Pump on calling thread - Githubissues

bturner commented 6 years ago

The way NuProcess reuses a fixed set of pump threads for handling process output is a great feature, and helps control thread bloat. It's one of the reasons we want to migrate Bitbucket Server over to it. However, as I make progress switching from Java's ProcessBuilder to NuProcess, I'm finding it's not always the pumping approach that we want.

When processing requests in Bitbucket Server, the most common scenario is that the system starts a git process and then blocks in waitFor, on that thread, to let it complete. During that time, that calling thread is doing nothing while one of the fixed pool of pump threads interleaves pumping for the started process, and most likely other processes, until the process completes. At that point, waitFor returns and I can let the calling thread continue.

What I'd like to propose is an alternate method, in addition to the current NuProcessBuilder.start that builds a NuProcess and, instead of calling registerProcess to assign it to one of the shared pump threads, (essentially) creates a dedicated ProcessEpoll (or equivalent) and runs the processing loop directly on the calling thread, only returning when the process completes (or some timeout expires).

I'm willing to build this myself. I'm not asking for someone else to dedicate their free time to enabling my use case. But if such a change has no chance of getting accepted, well then there's not much point.

Some context on why I feel this is important

Bitbucket Server has essentially three "classes" of processes:

Hosting processes (git receive-pack, git upload-pack, git http-backend)
Command processes (all your "simple", generally short-lived processes like git diff, git log, git rev-list)
Custom processes, started by third-party plugins which are installed into Bitbucket Server
- We provide a public API and SPI, exported via OSGi, which third parties are able to use to build their own custom integrations. Those integrations are installed in process with the rest of Bitbucket Server
- One of the things such integrations can do is use our API to spawn their own git (and other) processes, with whatever command line they need
- We're not able to limit or control the number of such processes third party integrations start

The numbers of hosting and command processes Bitbucket Server allows to run concurrently are configured separately, defaulting to 1.5*CPUs for hosting (e.g. 6 processes on a 4 core server) and 25 (a flat number) for commands. (Again, we can't actually control the number of processes started by third-party code.) With our current ProcessBuilder-based approach, every hosting process is guaranteed to use four threads: An HTTP or SSH request thread, waiting while the process runs, and three additional threads for pumping stdin, stdout and stderr. Command (and third party) processes use 2, 3 or 4 threads--many don't need a stdin threads, since they provide all their arguments on the command line, and some are run "asynchronously" so they don't block the requesting thread.

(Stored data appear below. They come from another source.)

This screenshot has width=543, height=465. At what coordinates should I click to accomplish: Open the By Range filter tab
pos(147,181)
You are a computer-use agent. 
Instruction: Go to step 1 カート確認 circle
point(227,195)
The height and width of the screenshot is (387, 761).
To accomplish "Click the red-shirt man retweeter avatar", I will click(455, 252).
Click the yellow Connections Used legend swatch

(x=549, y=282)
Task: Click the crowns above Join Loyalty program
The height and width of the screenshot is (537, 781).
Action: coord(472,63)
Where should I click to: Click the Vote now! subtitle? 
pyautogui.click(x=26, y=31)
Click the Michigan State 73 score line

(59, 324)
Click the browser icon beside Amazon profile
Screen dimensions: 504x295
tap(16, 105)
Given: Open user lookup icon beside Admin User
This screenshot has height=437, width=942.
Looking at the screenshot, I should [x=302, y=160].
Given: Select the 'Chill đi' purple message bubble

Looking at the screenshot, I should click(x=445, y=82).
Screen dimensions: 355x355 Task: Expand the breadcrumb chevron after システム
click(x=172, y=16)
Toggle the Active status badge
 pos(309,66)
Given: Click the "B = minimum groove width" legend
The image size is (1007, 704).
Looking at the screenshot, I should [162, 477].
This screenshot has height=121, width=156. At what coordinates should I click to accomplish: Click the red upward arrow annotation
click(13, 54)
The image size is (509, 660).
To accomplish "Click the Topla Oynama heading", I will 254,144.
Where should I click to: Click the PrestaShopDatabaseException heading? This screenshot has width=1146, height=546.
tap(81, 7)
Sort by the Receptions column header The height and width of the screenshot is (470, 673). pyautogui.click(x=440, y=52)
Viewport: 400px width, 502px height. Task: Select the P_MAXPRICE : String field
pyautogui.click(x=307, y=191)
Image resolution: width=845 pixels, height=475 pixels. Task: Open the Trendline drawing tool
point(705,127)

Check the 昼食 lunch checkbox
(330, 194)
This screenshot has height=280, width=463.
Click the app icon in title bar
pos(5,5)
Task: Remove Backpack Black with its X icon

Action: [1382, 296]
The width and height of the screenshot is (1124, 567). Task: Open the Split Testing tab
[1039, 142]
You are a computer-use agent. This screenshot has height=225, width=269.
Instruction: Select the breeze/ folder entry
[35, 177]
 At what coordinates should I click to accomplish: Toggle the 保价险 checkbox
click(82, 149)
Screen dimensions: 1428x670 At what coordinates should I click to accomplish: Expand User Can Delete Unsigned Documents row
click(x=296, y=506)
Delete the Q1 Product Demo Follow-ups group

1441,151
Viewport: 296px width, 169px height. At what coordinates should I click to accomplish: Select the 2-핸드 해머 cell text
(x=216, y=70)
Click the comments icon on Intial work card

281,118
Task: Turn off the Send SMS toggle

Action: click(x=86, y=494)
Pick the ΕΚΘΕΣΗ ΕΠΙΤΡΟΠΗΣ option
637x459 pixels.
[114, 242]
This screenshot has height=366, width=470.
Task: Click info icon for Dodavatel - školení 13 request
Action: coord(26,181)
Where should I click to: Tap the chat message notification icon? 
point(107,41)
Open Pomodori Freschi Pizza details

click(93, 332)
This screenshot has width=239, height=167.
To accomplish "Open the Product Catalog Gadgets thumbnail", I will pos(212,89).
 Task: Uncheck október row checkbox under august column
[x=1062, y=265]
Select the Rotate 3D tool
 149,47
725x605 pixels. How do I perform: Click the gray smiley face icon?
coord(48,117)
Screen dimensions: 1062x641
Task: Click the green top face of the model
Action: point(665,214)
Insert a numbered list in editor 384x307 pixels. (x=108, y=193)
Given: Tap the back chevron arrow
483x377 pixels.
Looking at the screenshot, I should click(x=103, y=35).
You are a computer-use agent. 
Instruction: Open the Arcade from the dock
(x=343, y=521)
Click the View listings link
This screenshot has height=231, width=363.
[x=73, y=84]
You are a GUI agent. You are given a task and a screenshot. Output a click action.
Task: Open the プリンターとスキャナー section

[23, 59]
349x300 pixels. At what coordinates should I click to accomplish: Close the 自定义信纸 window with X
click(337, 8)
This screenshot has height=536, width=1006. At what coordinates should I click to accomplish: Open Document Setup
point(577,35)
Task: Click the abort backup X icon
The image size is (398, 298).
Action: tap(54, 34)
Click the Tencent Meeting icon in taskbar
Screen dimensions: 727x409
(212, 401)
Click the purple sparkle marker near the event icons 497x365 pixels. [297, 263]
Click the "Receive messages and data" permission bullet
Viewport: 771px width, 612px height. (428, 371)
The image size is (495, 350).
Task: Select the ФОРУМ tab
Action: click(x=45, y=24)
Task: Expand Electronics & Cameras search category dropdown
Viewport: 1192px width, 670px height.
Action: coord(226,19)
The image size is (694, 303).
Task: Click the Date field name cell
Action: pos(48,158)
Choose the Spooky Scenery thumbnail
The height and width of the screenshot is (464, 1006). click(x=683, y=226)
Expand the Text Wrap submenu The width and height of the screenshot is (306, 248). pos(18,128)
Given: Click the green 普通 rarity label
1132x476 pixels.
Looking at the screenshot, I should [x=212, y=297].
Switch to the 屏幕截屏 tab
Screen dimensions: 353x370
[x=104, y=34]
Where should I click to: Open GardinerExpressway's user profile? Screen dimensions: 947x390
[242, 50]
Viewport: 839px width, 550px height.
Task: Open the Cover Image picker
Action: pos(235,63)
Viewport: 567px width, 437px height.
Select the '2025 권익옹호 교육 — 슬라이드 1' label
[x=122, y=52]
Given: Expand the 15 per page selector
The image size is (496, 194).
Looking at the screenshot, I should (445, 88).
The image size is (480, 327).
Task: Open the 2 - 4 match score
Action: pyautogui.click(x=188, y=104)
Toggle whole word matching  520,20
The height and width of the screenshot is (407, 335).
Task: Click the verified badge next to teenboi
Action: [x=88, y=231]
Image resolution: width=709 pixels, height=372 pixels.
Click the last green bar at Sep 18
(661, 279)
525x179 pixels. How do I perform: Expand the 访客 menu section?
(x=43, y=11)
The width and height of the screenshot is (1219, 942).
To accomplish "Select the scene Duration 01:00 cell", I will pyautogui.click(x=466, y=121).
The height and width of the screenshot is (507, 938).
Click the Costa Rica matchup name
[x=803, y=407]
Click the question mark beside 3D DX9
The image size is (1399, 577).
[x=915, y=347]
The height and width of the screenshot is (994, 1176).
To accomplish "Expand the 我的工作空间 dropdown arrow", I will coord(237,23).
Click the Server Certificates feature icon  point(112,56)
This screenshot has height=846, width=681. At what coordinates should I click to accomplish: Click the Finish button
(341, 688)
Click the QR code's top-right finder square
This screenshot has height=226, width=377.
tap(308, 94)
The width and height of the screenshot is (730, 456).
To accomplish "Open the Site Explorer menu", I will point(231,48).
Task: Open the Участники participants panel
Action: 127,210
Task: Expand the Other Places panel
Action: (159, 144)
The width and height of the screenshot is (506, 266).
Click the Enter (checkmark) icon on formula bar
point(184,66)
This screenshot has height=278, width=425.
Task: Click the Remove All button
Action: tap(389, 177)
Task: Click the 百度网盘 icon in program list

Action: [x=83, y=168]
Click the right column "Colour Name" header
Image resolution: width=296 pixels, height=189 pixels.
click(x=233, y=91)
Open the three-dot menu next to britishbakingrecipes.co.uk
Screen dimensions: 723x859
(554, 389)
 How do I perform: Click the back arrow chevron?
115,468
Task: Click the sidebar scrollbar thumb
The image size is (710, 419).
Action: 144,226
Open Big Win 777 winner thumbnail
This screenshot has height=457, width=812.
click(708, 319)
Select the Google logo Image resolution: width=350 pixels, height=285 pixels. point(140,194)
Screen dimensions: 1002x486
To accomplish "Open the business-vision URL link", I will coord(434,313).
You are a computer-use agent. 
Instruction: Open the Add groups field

For hosting processes, the system implements "adaptive throttling", which considers the available RAM on the server during startup and then monitors the CPU load over time to increase or decrease the number of allowed processes. The default lower bound is 1CPU, and the default upper bound is 4CPU. (4-16 processes for a 4 core server, but potentially much higher for larger servers.)

Hosting and command processes have extremely different load profiles and durations. Hosting processes can run for hours, moving gigabytes of data across (comparatively slow) socket connections (which is done using blocking I/O, for the moment; more on this below). Command processes, on the other hand, move relatively small amounts of data, generally ranging between a few KB and a few MB, and almost always have a hard 2 minute timeout applied--either the process completes within 2 minutes or it's interrupted/killed.

Hosting processes effectively distill down to starting the right git process and then copying bytes back and forth between the socket (HTTP or SSH) and the executing process. (It's often more nuanced than that, especially for SSH hosting, but at a basic level that's how it works.) Reading from and writing to sockets is handled via blocking I/O. That means the onStdout, onStderr and onStdinReady callbacks, running on NuProcess's finite processing threads, are almost certain to make blocking socket calls. In general, with 4-8K buffers in place, those blocking calls are likely to be reasonably "fast", but there's certainly no guarantee of that. (When a developer in your India office clones over their slow WAN link to your Bitbucket Data Center instance hosted in US East on AWS, for example.) That means it's very likely hosting processes will "dominate" NuProcess's pump threads.

Additionally, NuProcess's internal handling for ready processes, at least on Linux, is not "fair". A single ready descriptor can be returned from epoll_wait for each processing loop, and there's no guarantee that ready descriptors are returned in any given order. That means if 10 processes are ready, over 10 iterations of the loop some of those processes may be returned multiple times while others are never returned at all. For Bitbucket Server, one possible manifestation of this would be fast-executing (and highly user-visible, since they're almost always part of rendering a web page) command processes trying to move a few KB getting held up behind hosting processes moving hundreds of MB--and that's even more likely if hosting processes are delaying pump threads by making slow-running, blocking socket calls.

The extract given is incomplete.